TTG Italia - Libia ancora in bilico tra speranze e realtà

27 Aprile 2010

La destinazione LEPTIS MAGNA

La volontà di attrarre investimenti si scontra con la prudenza dei t.o. Il sogno di Gheddafi è riuscire a trasformare la sua patria nella versione nordafricana di Dubai.

L'eterna promessa del Mediterraneo. La Libia non riesce a decollare, divisa com'è tra la spinta dei privati a investire e i problemi di ordine politico-diplomatico che rallentano il possibile sviluppo del settore. A un mese dalla conclusione positiva della querelle tra il governo libico e la Svizzera, questione che aveva finito per coinvolgere tutti i Paesi Schengen, in Italia i t.o. hanno ripreso la programmazione degli itinerari culturali e dei tour nel Sahara ma l'inbound, a livello internazionale, non sembra ancora ripartito.
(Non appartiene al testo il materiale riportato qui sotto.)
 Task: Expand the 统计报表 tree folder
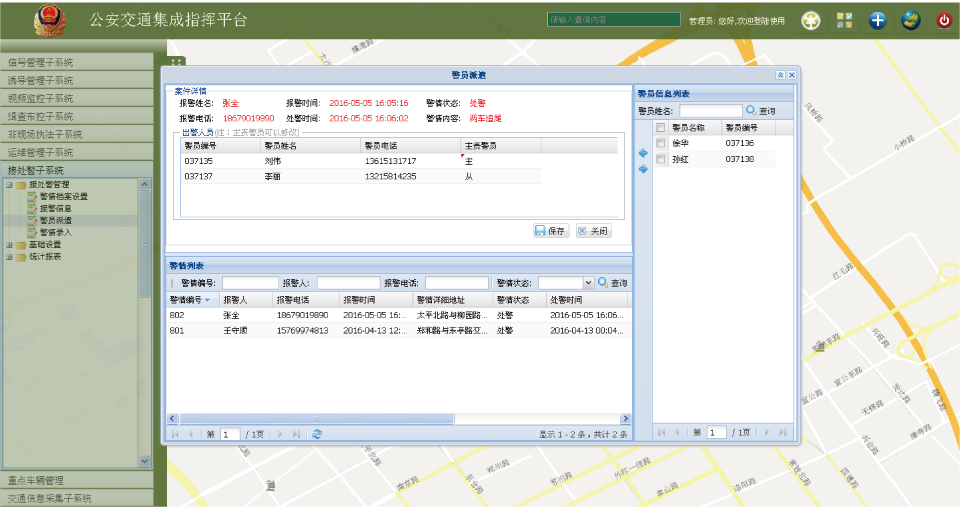[9, 256]
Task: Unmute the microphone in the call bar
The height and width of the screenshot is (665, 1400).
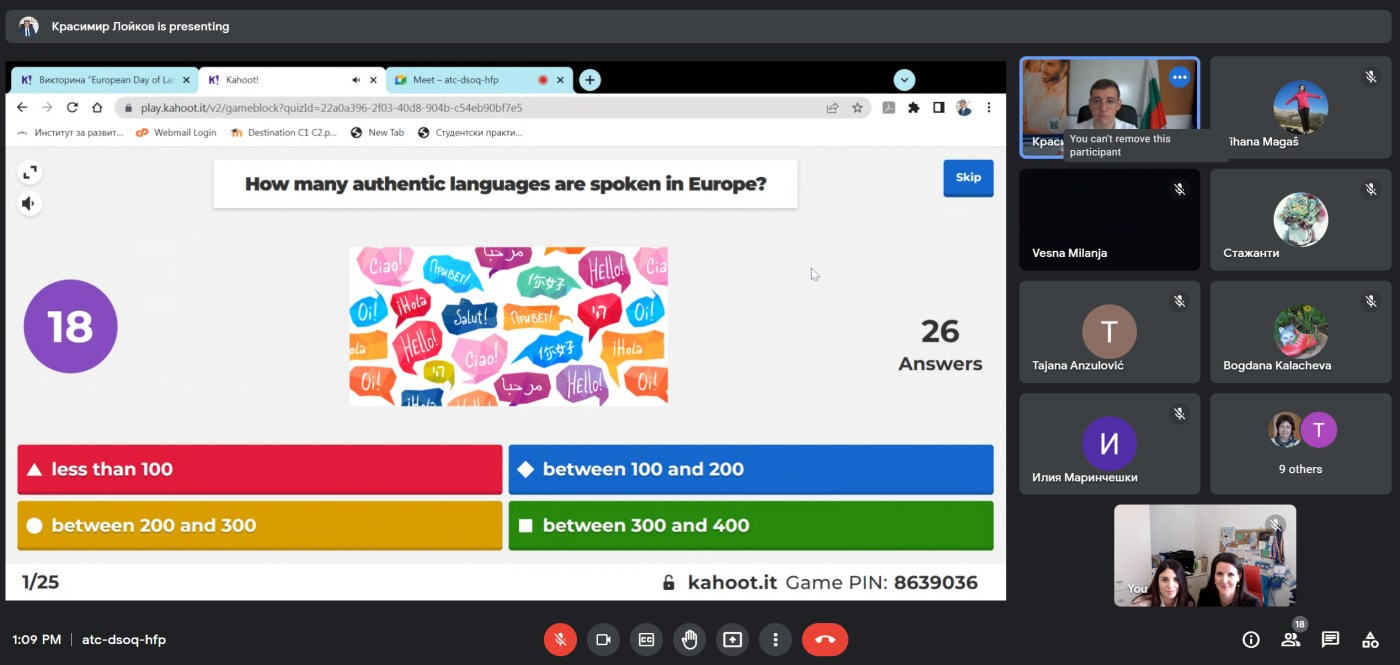Action: [560, 640]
I turisti continuano, infatti, a disertare i maggiori luoghi d'interesse, come dimostra il drastico calo di affluenza a Leptis Magna. Una località simbolo delle ambizioni frustrate di un Paese che da sei anni a questa parte sta cercando invano di raggiungere il suo obiettivo: affrancare l'economia dalla dipendenza dal petrolio per trasformarsi nella versione nordafricana di Dubai. Un traguardo ancora lontanissimo, se si pensa che la stessa Leptis Magna non ha ancora un hotel di prima categoria nelle vicinanze. D'altronde all'unico cinque stelle del Paese, il Bab Africa Hotel di Tripoli, per ora si è aggiunto solo il resort Dar Tellil, a Sabratha.Tutti gli altri progetti sono rimasti sulla carta.
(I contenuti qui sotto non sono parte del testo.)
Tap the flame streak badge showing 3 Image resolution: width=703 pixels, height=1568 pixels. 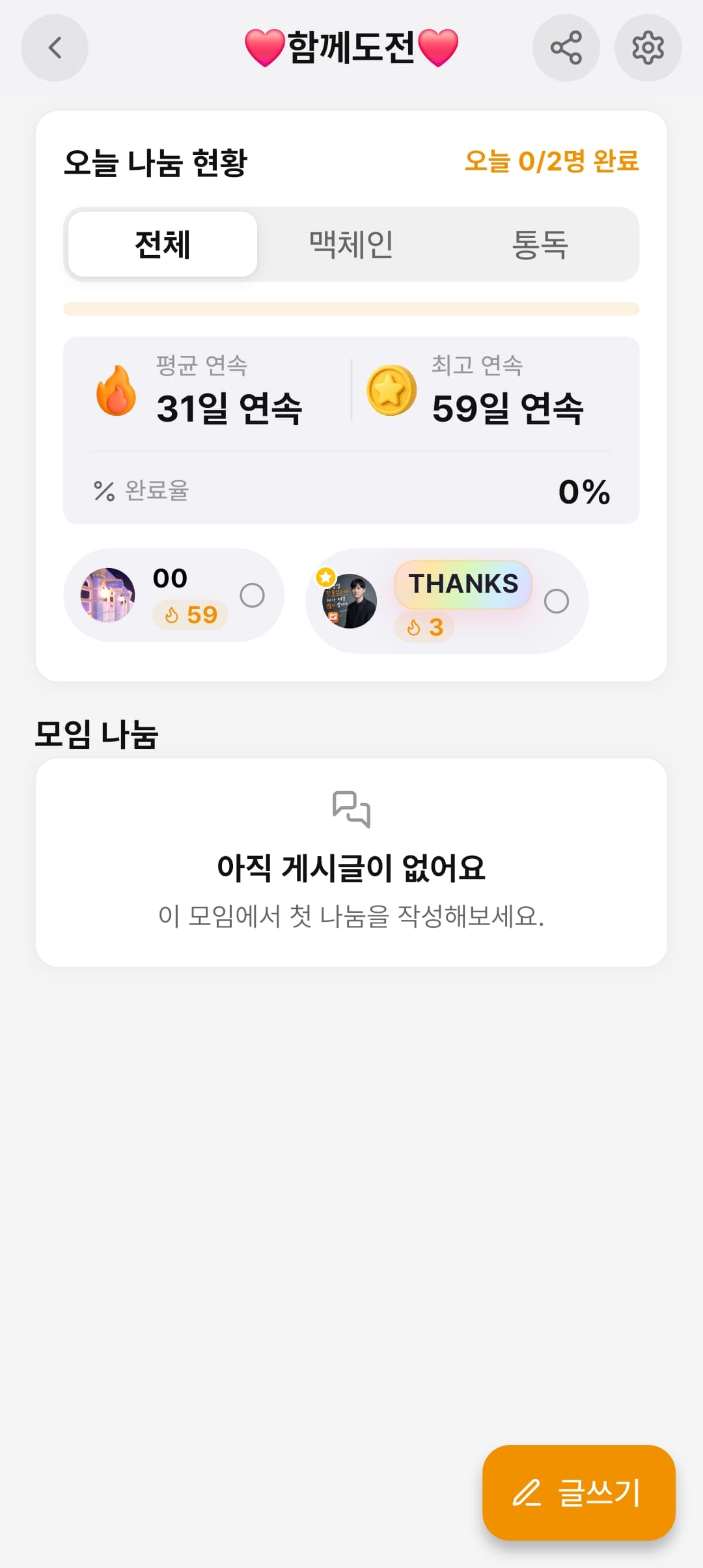point(424,627)
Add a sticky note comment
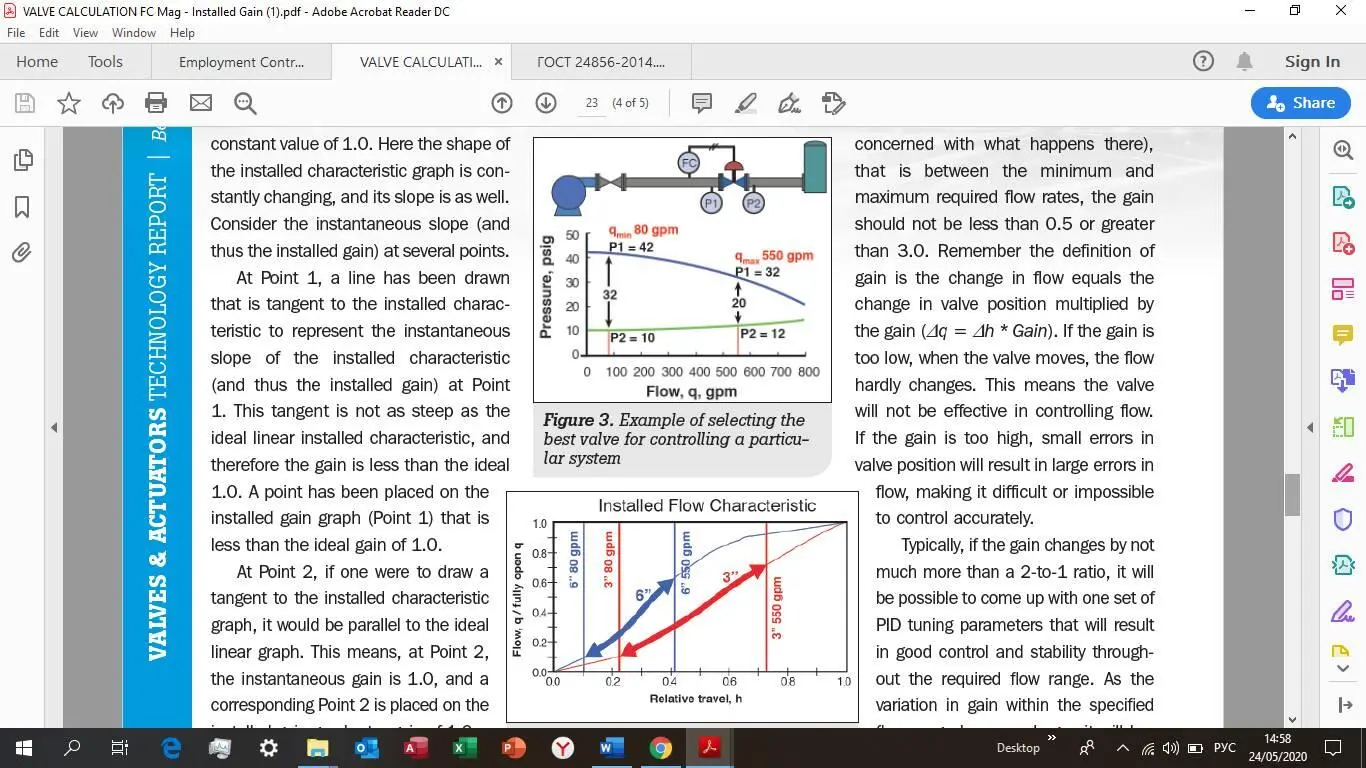 pyautogui.click(x=702, y=103)
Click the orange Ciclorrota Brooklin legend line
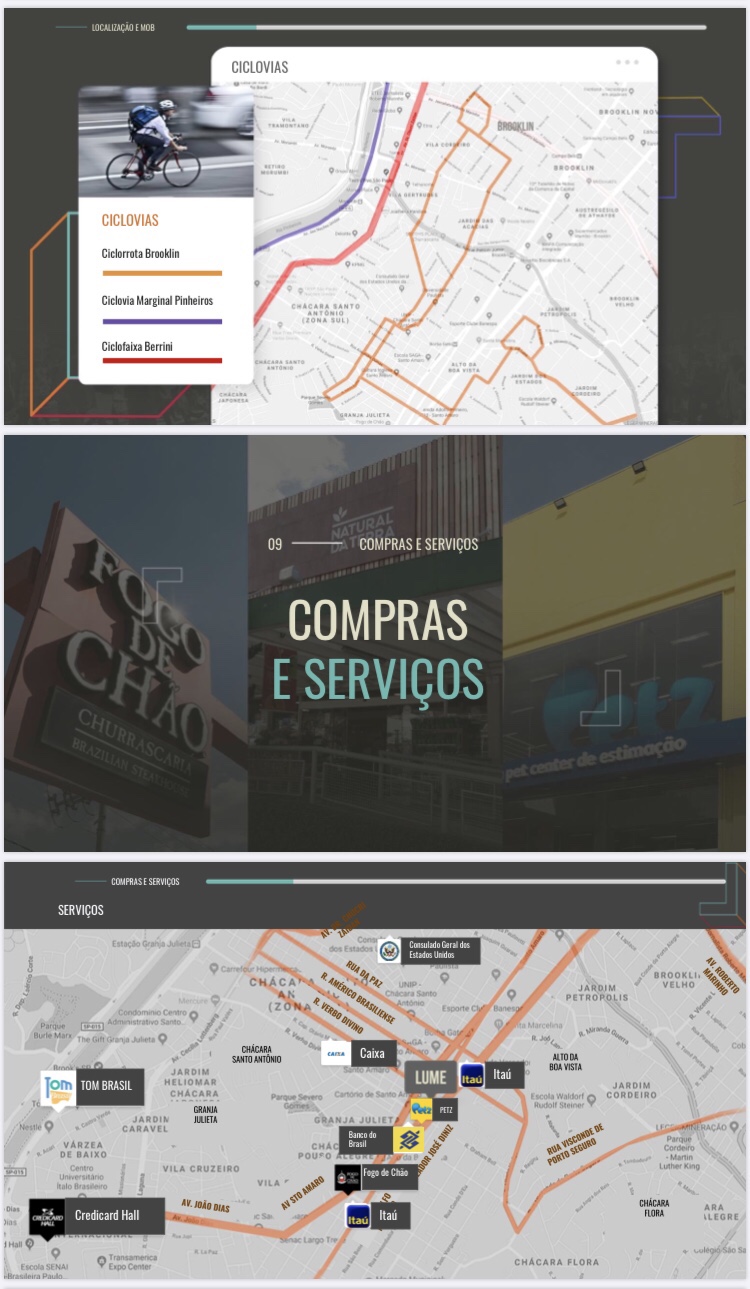Screen dimensions: 750x1289 pos(161,272)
La ricettività è, però, in lento miglioramento soprattutto a Tripoli, assicurano i tour operator, anche se lo sforzo di attrarre capitali esteri è spesso vanificato da mosse diplomatiche azzardate, come spiega l'ambasciatore americano a Tripoli, Gene A. Cretz:"C'è ancora riluttanza a investire, perché la situazione tuttora non è stabile" ammette. Sul fronte turistico regna la prudenza anche in Italia; i tour operator che avevano intenzione di aprire i programma alla Libia hanno, infatti, deciso di fare marcia indietro:"Sono molto prudenti - riferisce il presidente Astoi Roberto Corbella - perché preferiscono attendere che il Paese offra maggiori garanzie". S. G.